I am looking into starting up a pretty big development project, featuring many custom GUI components. It will need to be cross-platform Mac OS X and Windows. Obviously I would like to share as much of the code as possible.

Whatever happened to Yellow box, were we not supposed to be able to do this?

If Yellow box can not be used, then what? Not very fun to program Mac OS X in C++ (Carbon?, PowerPlant?), when there is Java and Objective C.

Any ideas or suggestions welcome!


----------



## rharder (Jul 13, 2001)

You could go completely Java using the excellent Swing components for the GUI. You certainly can write full-featured, powerful software with that--look at Forte for Java as an example.

-Rob


----------



## CaptainFoo (Jul 13, 2001)

Unfortunately going 100% pure Java is not an option, since the application will be rather graphic intensive.

Also I think the Java swing for Mac OS X, feels very slow and buggy (especially with the Aqua theme), and it is probably impossible to get a Java application to comply with Aqua GUI guidelines. I want the menubar in top of the screen, and not change when focusing different windows etc.

I really, really hope that Java swing in OS X gets better and faster soon!

Thanks anyway Rharder!


----------



## CaptainFoo (Jul 14, 2001)

... Basically I would prefer is to write the whole application in Objective-C, and then port it to Windows. Have anyone done this? How much work is it? Can I use any of my Cocoa/Objective-C code in windows? Perhaps I should stick to Java, and write navtive links (in Win) for things I cannot do in Swing?

I guess this isn't really an OS X question, but it is at least a bit related...


----------



## rharder (Jul 16, 2001)

Hmmm. There's YellowBox for Windows, which gives you all (all?) the NSxxx classes and API's under Windows NT and maybe 95/98. I'm not sure what the status is of YellowBox. Is it active?
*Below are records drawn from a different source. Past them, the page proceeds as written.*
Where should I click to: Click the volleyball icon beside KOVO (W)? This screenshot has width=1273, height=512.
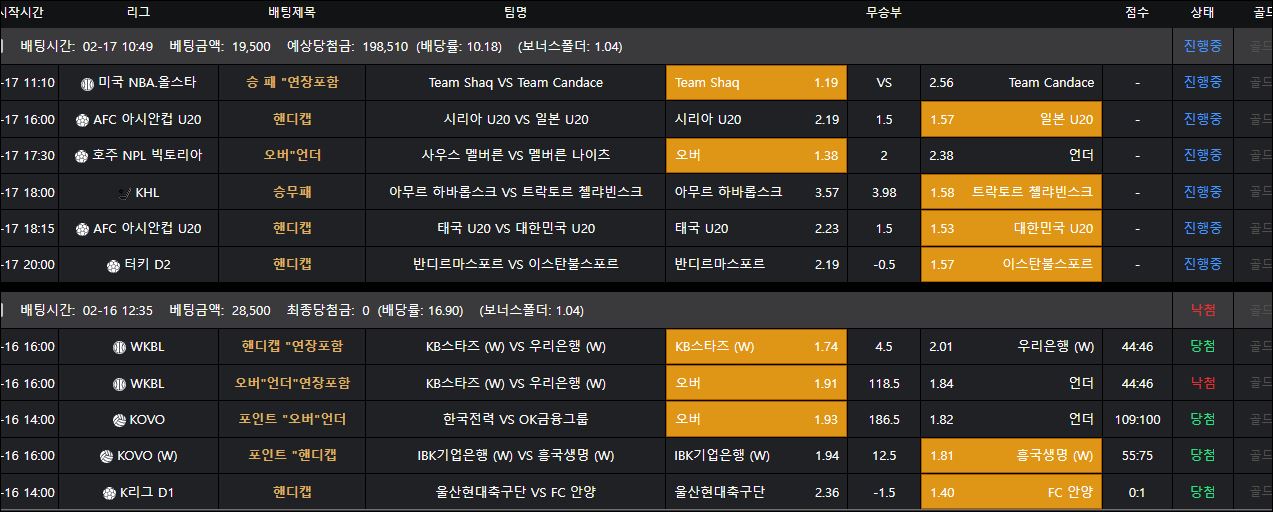pos(106,456)
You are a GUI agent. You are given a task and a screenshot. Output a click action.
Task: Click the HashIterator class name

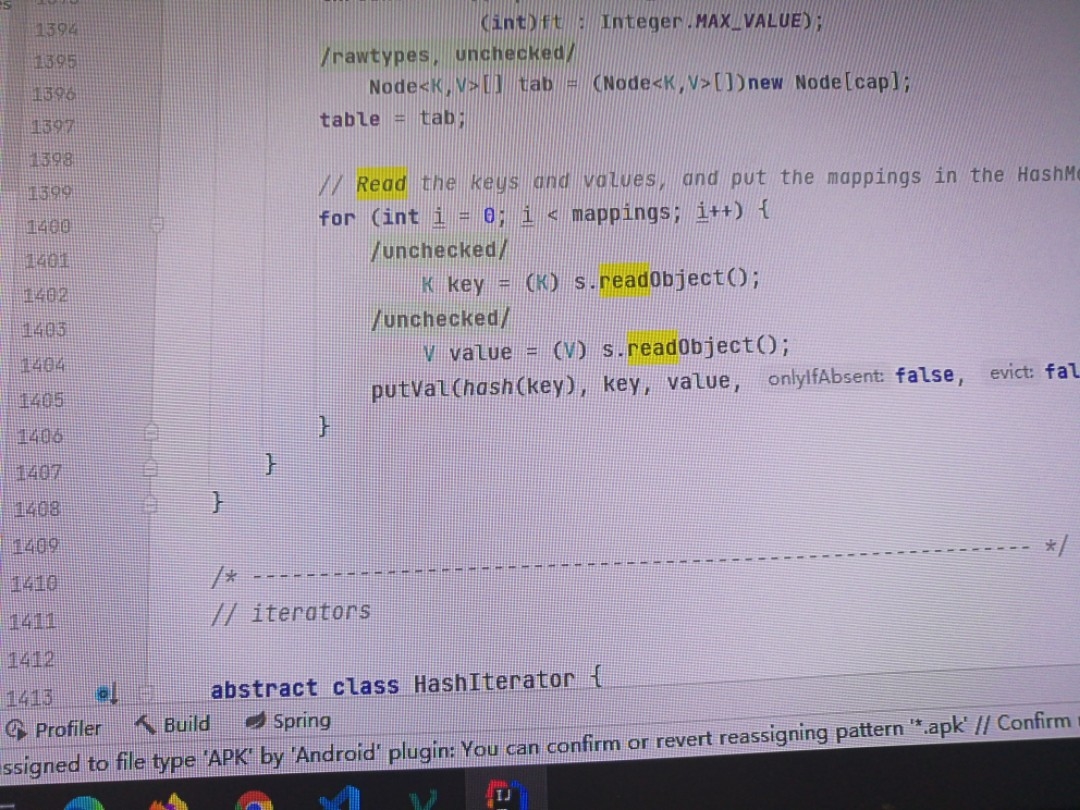click(494, 683)
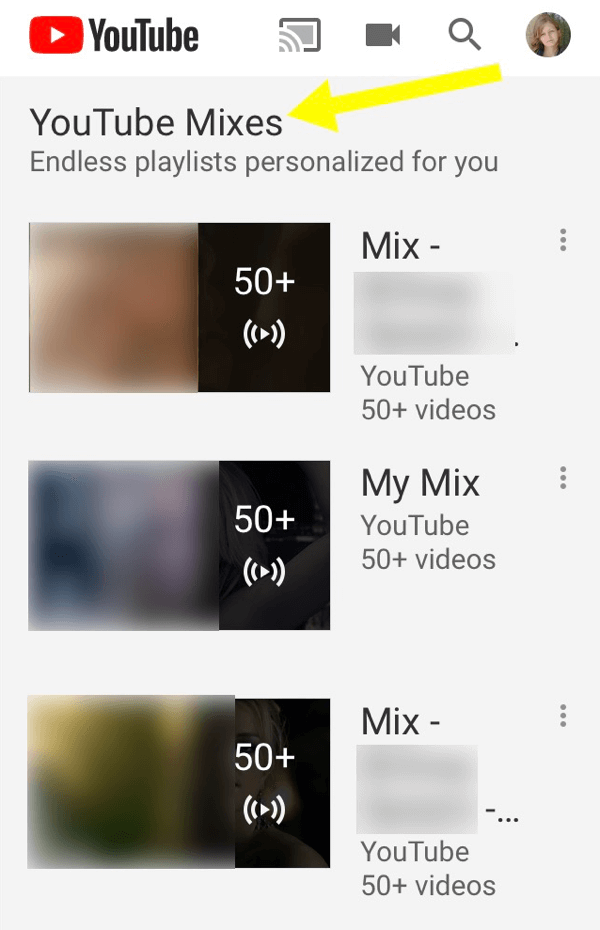Open three-dot menu for third Mix
This screenshot has height=930, width=600.
point(563,716)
Is it free now?

But I've got Project Builder and Interface Builder and TextEdit and some others on Windows NT, so I guess building a "Cocoa" app and running it under Windows is possible.

-Rob


----------



## iGuy (Jul 17, 2001)

Please see the following post regarding a commercial tool from Inprise.  I do not represent their interests.


----------



## iGuy (Jul 17, 2001)

Borland's JBuilder for OS X is due out shortly.  It is a Java2 platform target independent compiler/IDE that you might like.


----------



## CaptainFoo (Jul 20, 2001)

Rharder,

Where did you get your yellow box? I have looked all over Apple's pages, googled all over the web... Just can't find any info.


----------